La comptabilité extrafinancière, dont la finalité est de mesurer les liens d’interdépendance qui existent entre une entreprise et son écosystème, et de favoriser l’évolution des entreprises vers des modes opératoires plus soutenables, est un enjeu climatique et social immense. En effet, détourner ne serait-ce que 1 % de la capitalisation financière mondiale chaque année grâce à de nouvelles normes comptables financerait les 4 000 milliards d’euros nécessaires à une transition juste à l’échelle de la planète.
Encore faut-il, pour que cette bascule des marchés s’opère, que l’on soit en mesure de compter tout ce qui compte. Pour ce faire, une réponse mondiale est en cours d’élaboration au sein de l’International Sustainability Standards Board (ISSB), sous l’égide de la Fondation IFRS (l’organisme international des normes comptables), adoubée par les autorités internationales de régulation des marchés financiers.
Ce qui compte, en comptabilité d’entreprise, est ce qui est matériel : une information dont l’omission pourrait influencer la décision d’acheter ou de vendre des actions d’une entreprise, ou de lui prêter ou pas des capitaux.
Dans ce domaine, l’Europe a fait un choix normatif ambitieux, en exigeant que la matérialité s’étende au-delà du domaine économique : en plus de ses bailleurs de fonds, il s’agit pour l’entreprise de compter tout ce qui importe pour toutes ses parties prenantes. Pour définir cette approche, un terme a été choisi : la « double matérialité » – « Corporate Sustainability Reporting Directive » (CSRD), ou directive sur la publication d’informations extrafinancières pour les grandes entreprises.
Une triple illusion
Evidente de prime abord, cette conception est en réalité simpliste. Devenue le cri de ralliement de ceux qui rejettent en bloc la matérialité ordinaire des marchés financiers, désormais réputée « simple », elle entretient une triple illusion et porte un angle mort dangereux.

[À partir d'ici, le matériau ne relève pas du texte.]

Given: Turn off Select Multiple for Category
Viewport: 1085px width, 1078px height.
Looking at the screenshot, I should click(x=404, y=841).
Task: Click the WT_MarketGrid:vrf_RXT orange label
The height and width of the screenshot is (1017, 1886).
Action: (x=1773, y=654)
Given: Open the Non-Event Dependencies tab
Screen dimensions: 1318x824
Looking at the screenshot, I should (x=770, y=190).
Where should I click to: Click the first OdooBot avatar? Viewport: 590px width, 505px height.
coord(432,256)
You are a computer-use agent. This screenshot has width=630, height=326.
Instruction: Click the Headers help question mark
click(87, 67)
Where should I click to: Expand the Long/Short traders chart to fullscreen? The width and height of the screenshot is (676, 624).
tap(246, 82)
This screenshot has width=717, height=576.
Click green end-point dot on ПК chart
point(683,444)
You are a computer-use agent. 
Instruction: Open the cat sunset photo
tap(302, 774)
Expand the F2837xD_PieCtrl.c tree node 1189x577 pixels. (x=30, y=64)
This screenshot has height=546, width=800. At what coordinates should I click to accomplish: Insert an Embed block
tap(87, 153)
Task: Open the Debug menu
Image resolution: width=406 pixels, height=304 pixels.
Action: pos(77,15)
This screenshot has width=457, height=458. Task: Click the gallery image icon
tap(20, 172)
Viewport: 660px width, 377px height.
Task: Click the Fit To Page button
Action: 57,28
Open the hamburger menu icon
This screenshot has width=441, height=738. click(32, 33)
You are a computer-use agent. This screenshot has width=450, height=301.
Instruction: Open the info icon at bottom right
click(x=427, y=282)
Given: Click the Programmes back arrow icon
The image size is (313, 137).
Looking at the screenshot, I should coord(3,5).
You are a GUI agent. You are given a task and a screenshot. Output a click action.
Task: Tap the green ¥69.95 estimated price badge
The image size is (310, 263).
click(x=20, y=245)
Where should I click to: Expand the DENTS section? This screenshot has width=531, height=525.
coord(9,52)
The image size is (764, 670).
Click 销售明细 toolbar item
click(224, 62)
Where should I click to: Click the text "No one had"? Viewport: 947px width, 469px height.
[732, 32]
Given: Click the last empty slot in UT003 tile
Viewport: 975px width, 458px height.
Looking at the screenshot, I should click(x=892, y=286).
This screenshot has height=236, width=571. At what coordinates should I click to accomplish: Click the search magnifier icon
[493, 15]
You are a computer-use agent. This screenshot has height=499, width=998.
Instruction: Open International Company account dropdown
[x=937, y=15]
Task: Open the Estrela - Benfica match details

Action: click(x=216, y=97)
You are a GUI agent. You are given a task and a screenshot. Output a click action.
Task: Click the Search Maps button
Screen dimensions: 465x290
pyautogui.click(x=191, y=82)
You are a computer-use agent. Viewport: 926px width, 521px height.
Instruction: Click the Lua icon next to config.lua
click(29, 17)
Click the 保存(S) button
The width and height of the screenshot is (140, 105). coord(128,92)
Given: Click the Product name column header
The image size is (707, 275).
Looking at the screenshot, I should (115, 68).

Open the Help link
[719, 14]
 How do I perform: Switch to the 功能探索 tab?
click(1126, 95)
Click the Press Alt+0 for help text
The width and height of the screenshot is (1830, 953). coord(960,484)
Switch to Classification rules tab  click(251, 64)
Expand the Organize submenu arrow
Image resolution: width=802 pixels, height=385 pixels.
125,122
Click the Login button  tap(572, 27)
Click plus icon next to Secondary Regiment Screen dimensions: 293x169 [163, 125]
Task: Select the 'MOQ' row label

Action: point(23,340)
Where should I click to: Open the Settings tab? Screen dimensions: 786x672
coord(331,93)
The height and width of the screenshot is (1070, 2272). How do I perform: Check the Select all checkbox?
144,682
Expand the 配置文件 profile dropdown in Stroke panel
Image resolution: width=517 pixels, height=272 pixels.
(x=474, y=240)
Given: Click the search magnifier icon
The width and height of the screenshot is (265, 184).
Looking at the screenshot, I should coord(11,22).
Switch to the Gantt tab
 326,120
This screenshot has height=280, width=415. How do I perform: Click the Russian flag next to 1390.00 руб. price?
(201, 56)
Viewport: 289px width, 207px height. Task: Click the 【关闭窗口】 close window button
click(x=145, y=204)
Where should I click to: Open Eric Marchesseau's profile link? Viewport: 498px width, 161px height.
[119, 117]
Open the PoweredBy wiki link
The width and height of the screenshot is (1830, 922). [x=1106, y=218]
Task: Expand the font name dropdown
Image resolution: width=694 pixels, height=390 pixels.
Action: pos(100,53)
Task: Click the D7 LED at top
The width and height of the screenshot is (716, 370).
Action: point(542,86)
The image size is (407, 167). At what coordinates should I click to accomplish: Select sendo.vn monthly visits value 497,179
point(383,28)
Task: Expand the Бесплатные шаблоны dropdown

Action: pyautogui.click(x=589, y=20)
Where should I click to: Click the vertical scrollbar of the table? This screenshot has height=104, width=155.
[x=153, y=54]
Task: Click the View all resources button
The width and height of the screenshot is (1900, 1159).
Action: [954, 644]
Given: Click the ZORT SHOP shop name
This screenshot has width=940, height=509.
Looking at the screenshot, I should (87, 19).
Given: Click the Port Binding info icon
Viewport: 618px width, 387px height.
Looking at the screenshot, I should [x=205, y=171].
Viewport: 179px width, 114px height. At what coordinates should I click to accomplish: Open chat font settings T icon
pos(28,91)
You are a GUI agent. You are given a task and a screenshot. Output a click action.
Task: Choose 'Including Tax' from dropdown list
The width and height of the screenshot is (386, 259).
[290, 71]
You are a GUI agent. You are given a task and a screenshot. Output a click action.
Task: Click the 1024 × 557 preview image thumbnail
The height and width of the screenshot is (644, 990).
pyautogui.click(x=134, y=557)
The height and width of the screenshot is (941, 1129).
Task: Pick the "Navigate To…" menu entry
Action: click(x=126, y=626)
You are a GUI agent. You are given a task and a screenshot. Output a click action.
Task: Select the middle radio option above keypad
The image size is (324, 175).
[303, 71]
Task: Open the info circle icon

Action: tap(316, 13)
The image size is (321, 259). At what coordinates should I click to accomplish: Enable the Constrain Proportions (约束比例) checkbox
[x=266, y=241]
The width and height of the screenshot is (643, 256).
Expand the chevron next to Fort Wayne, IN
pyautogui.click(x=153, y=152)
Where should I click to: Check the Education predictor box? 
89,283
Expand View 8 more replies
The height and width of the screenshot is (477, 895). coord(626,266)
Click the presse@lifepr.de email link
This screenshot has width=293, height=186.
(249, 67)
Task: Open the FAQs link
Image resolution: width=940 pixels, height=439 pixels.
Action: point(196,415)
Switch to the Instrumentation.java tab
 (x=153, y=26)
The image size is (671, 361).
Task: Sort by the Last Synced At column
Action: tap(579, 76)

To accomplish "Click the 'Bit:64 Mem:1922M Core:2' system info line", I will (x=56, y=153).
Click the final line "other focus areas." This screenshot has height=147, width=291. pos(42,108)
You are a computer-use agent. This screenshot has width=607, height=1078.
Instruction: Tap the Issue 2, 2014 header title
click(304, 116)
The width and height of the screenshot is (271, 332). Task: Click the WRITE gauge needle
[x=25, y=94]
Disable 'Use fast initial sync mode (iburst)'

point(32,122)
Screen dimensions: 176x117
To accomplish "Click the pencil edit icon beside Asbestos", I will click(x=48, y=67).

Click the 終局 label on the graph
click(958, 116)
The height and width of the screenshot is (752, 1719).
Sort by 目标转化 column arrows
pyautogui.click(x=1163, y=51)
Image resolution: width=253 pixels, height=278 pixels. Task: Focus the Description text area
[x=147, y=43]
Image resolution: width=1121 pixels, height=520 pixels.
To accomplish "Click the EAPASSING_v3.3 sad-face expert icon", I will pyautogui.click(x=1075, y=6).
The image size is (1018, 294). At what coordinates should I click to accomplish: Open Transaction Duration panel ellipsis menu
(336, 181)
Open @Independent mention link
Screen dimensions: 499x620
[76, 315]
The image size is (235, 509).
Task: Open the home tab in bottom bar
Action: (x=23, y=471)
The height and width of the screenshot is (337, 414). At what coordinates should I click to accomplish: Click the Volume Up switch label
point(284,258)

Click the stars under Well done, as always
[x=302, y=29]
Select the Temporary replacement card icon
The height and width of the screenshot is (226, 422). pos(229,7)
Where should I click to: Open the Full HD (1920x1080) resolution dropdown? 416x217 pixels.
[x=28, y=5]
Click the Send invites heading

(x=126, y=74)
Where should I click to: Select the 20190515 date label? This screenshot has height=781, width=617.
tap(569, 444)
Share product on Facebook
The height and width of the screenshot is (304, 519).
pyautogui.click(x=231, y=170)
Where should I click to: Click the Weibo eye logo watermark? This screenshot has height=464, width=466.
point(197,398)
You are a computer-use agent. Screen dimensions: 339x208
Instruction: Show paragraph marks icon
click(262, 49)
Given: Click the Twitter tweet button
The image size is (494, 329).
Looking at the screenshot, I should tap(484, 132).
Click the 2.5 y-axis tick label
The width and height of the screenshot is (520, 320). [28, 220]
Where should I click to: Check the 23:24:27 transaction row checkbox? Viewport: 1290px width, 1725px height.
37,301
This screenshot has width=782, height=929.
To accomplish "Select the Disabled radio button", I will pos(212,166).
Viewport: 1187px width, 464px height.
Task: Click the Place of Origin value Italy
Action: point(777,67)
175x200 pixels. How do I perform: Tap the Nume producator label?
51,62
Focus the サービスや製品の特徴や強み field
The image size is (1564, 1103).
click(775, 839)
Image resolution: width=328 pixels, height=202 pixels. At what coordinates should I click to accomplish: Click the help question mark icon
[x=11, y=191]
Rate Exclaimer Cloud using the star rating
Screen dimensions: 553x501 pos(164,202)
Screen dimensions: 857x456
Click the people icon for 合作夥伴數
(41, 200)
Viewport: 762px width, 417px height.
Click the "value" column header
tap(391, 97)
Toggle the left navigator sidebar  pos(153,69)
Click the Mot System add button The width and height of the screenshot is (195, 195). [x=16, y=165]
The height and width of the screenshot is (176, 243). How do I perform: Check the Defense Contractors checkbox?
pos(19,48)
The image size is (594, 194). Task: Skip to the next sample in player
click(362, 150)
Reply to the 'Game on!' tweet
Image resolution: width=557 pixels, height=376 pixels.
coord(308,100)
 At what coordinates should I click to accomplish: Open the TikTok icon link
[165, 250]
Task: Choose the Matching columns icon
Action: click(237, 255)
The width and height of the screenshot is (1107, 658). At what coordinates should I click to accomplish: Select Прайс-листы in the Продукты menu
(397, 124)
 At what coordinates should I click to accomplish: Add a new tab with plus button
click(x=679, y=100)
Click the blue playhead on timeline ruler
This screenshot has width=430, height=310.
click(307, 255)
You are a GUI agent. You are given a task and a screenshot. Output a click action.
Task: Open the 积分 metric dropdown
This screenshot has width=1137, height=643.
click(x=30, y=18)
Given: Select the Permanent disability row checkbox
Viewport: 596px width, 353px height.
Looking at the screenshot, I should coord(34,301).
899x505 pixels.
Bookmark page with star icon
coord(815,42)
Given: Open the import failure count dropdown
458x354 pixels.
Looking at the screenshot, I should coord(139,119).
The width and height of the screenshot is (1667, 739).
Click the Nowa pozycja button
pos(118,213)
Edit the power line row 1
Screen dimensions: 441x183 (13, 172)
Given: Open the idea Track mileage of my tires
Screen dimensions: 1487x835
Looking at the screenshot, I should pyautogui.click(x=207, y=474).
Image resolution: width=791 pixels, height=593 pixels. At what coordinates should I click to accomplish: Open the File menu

La première illusion est que la puissance performative de la matérialité serait en soi transposable hors de l’économie. Séduisant, mais piégeux. La matérialité d’une information sur les marchés est sanctionnée par une décision immédiate, claire et forte : acheter ou vendre. Or, le volet non économique d’une double matérialité ne motive aucune sanction immédiate, claire ou forte. Un sujet majeur pour un acteur sera en effet secondaire pour un autre.
Par exemple, la pollution d’une rivière entraînera des préoccupations bien différentes selon qu’il s’agit de la municipalité qui supportera le coût de la dépollution, de l’association de pêche locale qui déplorera la disparition de son espèce favorite, ou d’une ONG qui ne décomptera au contraire que les espèces protégées.